Package gles provides Go bindings for the OpenGL ES v1 API. They've been automatically generated by a tool not yet announced (sorry :)) using the official NDK headers from android-23 platform. All functions have their reference to the offical documentation.

Example of usage in conjuction with the android package: example-egl.

gles2 GoDoc

Package gles2 provides Go bindings for the OpenGL ES v2 API. They've been automatically generated by a tool not yet announced (sorry :)) using the official NDK headers from android-23 platform. All functions have their reference to the offical documentation.

Examples

Refer the example links to get more info about them.

There are two beautiful examples. The first example is a template showing how to create and build an application using the absolute minimum of code and boilerplate. It also shows the primitives of an activity and how to handle activity events, there is no visual part, so be ready to read the lines in the ADB Shell. If this one works correctly on your device, my congratulations. If not, please open an issue.

And example-egl leverages all three packages together: android, egl and of course gles to create quite a rich app that animates its color based on the accelerometer values. It also reads input events such as key events and multitouch motion events (with pressure, if supported by the device), you can check these events in the ADB Shell. Check out the video of the expected behaviour:

Golang + EGL/GLES App on Android

On existing tools or why not just use Gomobile

TL;DR it's a three wheel bicycle.

GoMobile has different aims and motivation with a lot of implications. First of all, it has been grown as a bootstrap-script. That's it: a tool with a lot of hardcoded logic that helped to popularize Go on mobile platforms. Still provides a simple way to start building Android and iOS apps in no time, without diving deeply into any of the platform-specific complications. It provides a lot of wrappers and helpers that abstract all the platform-related boilerplate and logic away, making your apps look the same on any platform: Android, iOS, PC (Linux/OS X/Windows), the latter is for debug purposes. It also downloads a stripped prebuilt SDK/NDK for you.. oh wait!!1

So, for Android developent, gomobile defaults to r10 SDK with android-15 stripped-down NDK, there is a lot of code written to automate this process and there is no way to override this environment, even by rewriting a lot of gomobile bootstrapping code. It's a great mess. Too much time wasted trying to switch to the r12-beta1 SDK and the android-23 NDK platform. Instead of providing a good document how to build the Go-based apps and incorporate them into any of the existing development process, the Gomobile project introduces tons of hardcoded scripts in Go.
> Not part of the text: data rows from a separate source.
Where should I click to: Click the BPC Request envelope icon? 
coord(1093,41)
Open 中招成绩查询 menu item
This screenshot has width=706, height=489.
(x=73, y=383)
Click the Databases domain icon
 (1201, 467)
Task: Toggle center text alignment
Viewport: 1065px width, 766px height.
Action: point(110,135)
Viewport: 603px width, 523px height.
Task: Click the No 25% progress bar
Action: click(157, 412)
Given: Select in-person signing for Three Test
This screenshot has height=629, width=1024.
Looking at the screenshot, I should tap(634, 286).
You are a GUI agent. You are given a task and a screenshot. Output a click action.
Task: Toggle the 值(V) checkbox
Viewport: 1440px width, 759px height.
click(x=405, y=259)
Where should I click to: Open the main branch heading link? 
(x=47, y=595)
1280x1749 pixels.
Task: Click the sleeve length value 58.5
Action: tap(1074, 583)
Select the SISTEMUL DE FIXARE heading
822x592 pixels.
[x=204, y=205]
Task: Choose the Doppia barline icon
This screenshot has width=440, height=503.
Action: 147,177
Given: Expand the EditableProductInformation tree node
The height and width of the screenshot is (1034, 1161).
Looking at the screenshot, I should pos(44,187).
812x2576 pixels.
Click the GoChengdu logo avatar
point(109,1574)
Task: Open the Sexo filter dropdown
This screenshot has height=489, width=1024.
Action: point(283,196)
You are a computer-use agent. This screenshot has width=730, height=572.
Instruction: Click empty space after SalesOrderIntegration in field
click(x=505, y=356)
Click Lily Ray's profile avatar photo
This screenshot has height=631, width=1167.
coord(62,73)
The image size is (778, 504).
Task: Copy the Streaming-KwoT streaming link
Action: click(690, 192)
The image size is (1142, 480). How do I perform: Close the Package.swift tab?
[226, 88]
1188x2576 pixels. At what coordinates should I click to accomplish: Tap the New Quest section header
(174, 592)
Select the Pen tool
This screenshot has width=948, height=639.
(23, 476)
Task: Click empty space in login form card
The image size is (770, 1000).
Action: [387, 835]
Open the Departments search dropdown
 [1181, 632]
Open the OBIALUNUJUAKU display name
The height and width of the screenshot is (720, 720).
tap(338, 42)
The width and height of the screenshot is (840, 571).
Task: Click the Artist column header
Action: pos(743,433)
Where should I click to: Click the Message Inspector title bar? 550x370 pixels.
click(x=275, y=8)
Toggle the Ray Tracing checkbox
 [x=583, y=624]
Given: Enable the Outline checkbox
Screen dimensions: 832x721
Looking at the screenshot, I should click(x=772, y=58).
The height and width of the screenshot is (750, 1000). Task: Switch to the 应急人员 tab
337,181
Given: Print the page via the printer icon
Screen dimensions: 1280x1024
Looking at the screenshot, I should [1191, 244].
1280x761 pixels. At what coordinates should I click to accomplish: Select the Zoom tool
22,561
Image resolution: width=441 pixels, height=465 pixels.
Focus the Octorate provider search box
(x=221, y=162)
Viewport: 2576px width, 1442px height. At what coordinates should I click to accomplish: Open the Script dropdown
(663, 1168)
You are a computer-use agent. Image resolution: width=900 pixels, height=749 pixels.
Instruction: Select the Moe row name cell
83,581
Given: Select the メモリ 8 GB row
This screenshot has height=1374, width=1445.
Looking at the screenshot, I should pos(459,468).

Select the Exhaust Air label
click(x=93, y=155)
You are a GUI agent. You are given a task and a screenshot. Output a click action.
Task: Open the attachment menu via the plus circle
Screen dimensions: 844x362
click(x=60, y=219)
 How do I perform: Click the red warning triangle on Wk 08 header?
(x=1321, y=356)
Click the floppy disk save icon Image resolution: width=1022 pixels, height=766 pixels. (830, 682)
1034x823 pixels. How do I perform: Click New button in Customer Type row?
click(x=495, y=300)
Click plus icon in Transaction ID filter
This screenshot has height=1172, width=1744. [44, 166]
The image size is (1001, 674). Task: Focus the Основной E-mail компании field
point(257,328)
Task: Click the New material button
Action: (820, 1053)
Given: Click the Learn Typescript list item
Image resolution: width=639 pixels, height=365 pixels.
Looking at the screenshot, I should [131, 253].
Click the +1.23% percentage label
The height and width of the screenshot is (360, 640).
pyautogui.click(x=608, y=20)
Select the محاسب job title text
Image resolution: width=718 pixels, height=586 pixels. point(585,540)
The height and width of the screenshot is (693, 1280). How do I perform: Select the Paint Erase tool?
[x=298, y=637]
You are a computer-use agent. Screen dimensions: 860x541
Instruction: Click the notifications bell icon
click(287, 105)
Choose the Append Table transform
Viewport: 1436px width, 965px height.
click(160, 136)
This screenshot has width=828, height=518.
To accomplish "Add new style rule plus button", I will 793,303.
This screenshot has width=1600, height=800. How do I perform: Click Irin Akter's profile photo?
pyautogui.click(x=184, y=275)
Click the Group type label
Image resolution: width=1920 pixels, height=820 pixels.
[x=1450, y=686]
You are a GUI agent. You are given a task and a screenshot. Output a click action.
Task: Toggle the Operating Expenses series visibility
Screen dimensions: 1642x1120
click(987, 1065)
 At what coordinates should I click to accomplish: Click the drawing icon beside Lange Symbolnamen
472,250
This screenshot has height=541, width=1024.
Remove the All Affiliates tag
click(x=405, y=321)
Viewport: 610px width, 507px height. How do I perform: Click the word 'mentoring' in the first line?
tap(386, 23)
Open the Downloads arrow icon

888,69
Nuff said, even the article that shows the principle behind the main.main trampoline does it by reverse engineering an APK produced by Gomobile. Any self-documenting code? Hell no.

Contributing

Feel free to share bugs, I expect a lot of weird cases. Please also share this project in social networks so more people would know how to write Go apps for Android that are not limited. Follow me at @xlab_dev.

License

All the code except when stated otherwise is licensed under the MIT license.